» **Descrição da tarefa**: Prossiga com o texto sobre as imagens cinematográficas contra o fascismo, escrevendo a continuação a partir da última frase apresentada.

» **Trecho selecionado**:
= = = =

Filme , 1 de Agosto de1949

Os mais importantes documentos cinematográficos contra o fascismo foram os revelados pelo olho da câmara dos cinegrafistas em missão na Europa. Nada nunca se aproximará, em intensidade dramática, da imagem dos esquálidos cadáveres de Belsen, Dachau e Buchenwald, estendidos em perspectiva nas fossas comuns dos campos de concentração alemães. Não foi à toa que o tribunal de Nuremberg usou o cinema como uma de suas principais peças de acusação no processo da história. É impossível esquecer a figura daqueles luminosos corpos esqueléticos, remanescentes das câmaras de tortura; como é impossível esquecer a figura das mulheres tchecas e austríacas saudando de braço levantado o invasor brutal, o rosto lavado em lágrimas; ou aquele cidadão de Paris, desfigurado de dor, vendo desfilar as bandeiras francesas em retirada; ou aquela mãe chinesa berçando o filhinho morto depois do bombardeio de Xangai. 

Tais imagens são indeléveis. Um dos momentos mais altos do cinema está para mim numa cena que vi num noticiário cinematográfico americano. Aparecia de início o fabuloso estádio de Nuremberg, depois de conquistada a cidade. Tudo vazio, com o grande altar nazista ao fundo, encimado pela cruz gamada. A recomposição pela memória das grandes concentrações do partido era inelutável: o Führer caminhando lentamente entre as milícias a lhe subjugarem seus pavilhões. Mas de súbito vê-se aproximar, ao longe, um sargento americano, ladeado por dois soldados, tal como fazia Hitler; somente desta vez os três homens desaparecem no corpo do altar por algum tempo para ressurgir depois, refazendo o caminho com o mesmo ar grave e marcial. Próximo à câmera eles se voltam. E pouco mais tarde uma explosão sacode em pedaços o símbolo famigerado, e onde existia a cruz gamada restava apenas o espaço imaculado e livre.

= = = =

» **Material fornecido**:

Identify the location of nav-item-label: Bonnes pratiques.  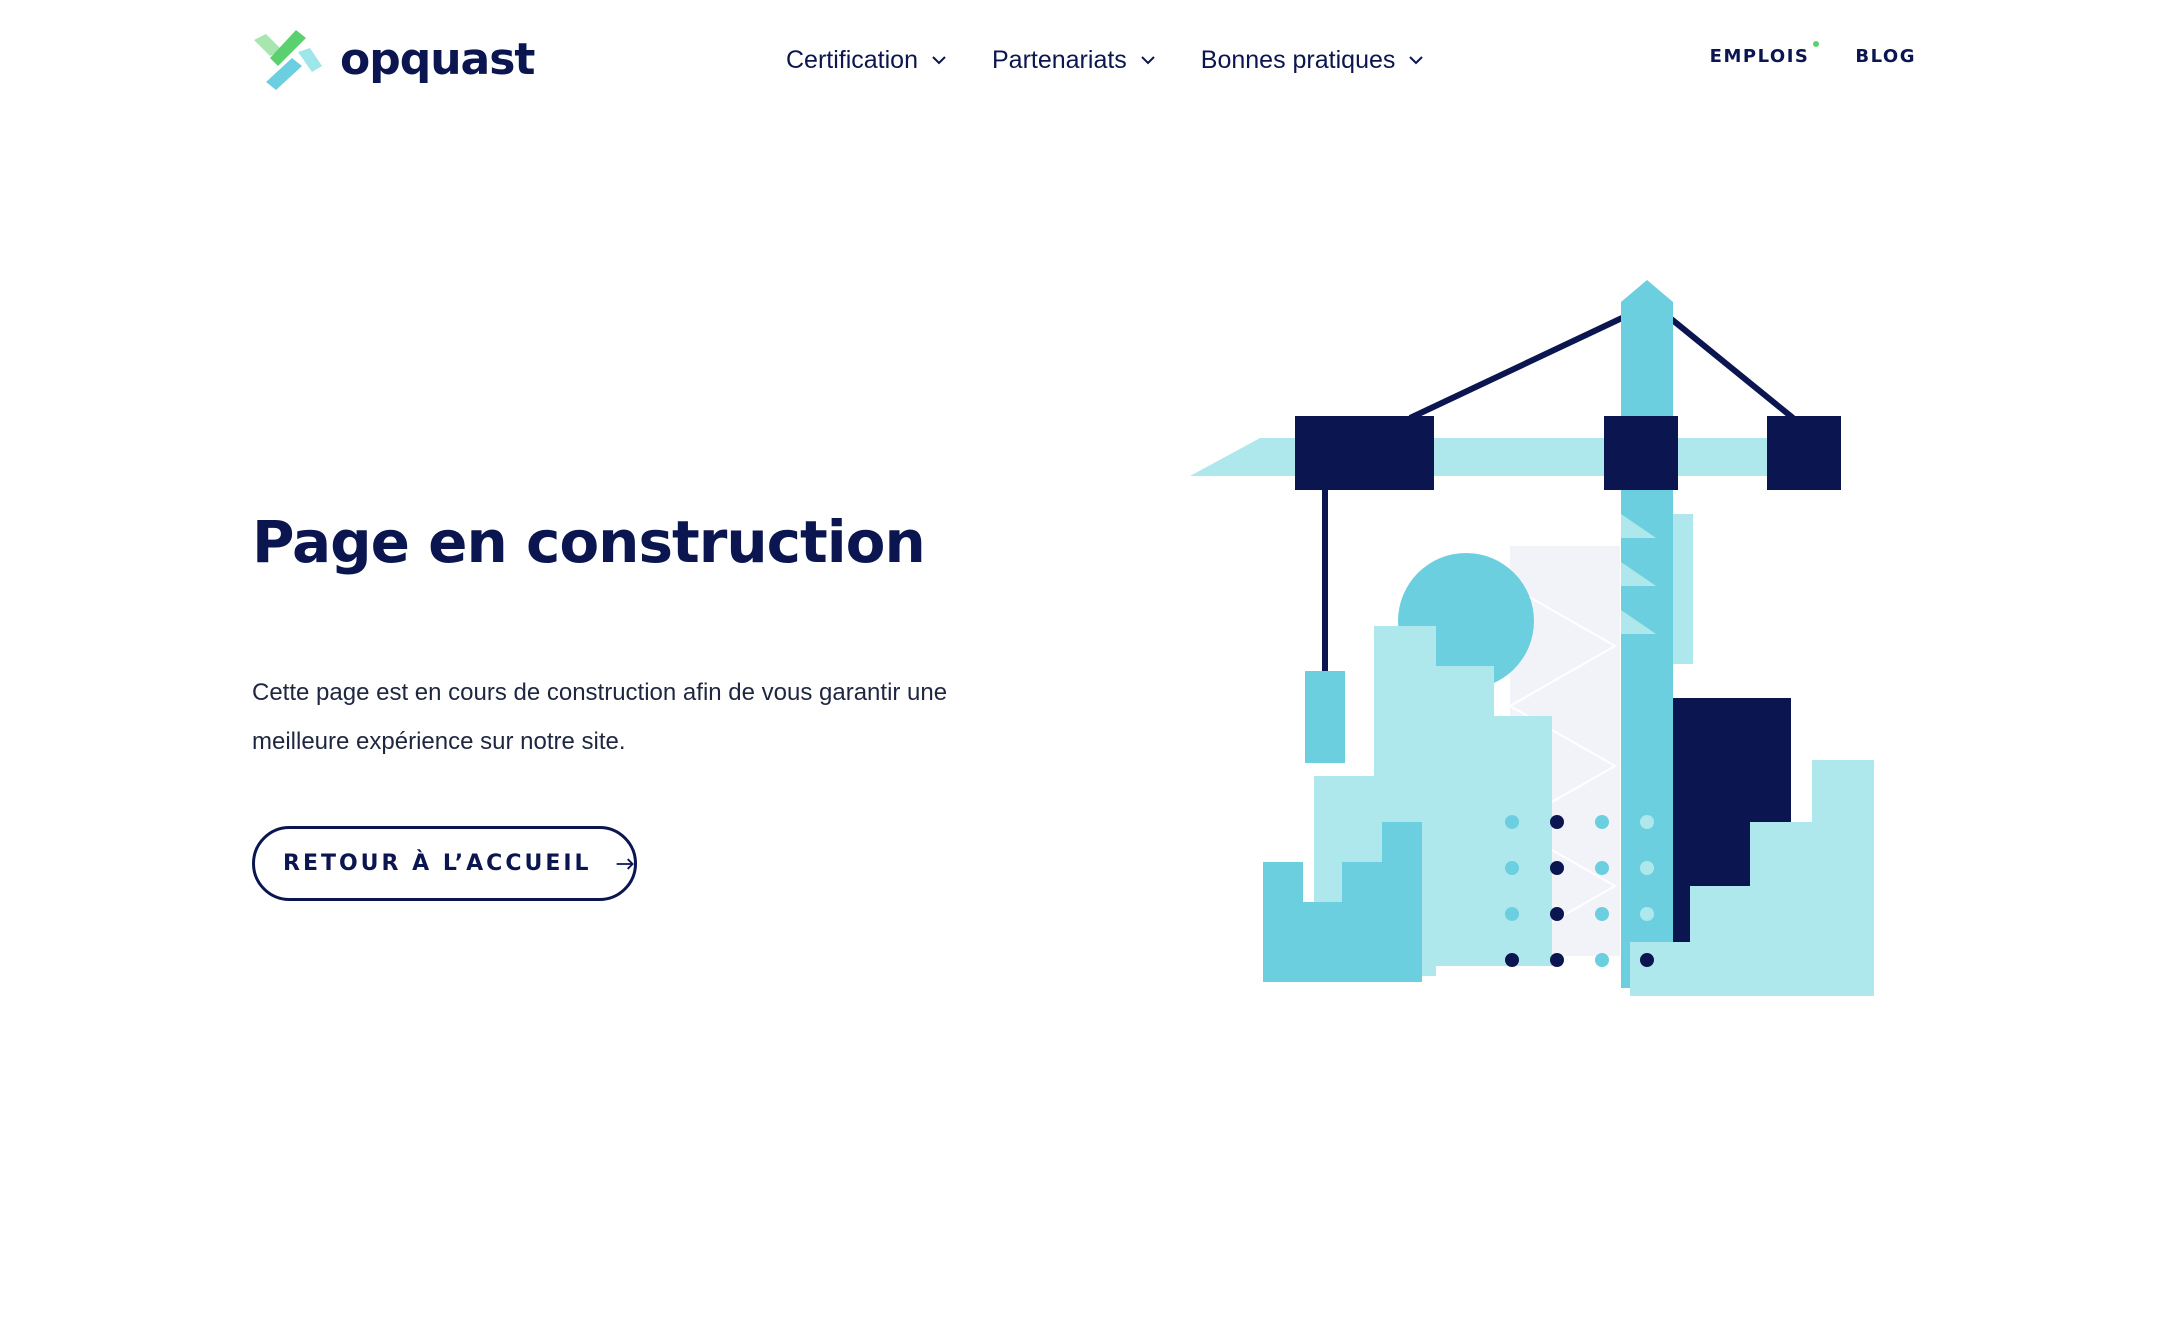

= = = =

» **Área de resposta**:
Isso é cinema, no seu mais alto sentido. Em questão de cinco minutos, o cinegrafista desenrolou aos olhos do público toda a pavorosa farsa do nazismo, a sua trágica pantomima, para culminar com o clímax vitorioso da explosão. Foi aquilo uma tremenda síntese da história, urna legítima peça de gênio, num momento raro da expressão humana; da mesma forma que é síntese magistral da natureza as sete palavras com que Raul Bopp narra o aparecimento da aurora no fecho do poema "Serapião", de seu novo livro Poesias, que me mandou de Zurique: 

Deus mandou acender fogo 
Céu incendiou-se 
Madrugada 



Città aperta: O cinema na mão de uns poucos privilegiados, pode às vezes aproximar-se de uma tal autenticidade. É o caso dos filmes que vou comentar aqui, os dois primeiros de caráter eminentemente político, o último sobre o psicológico, mas a que não falta uma incursão nos domínios sombrios da tirania patológica.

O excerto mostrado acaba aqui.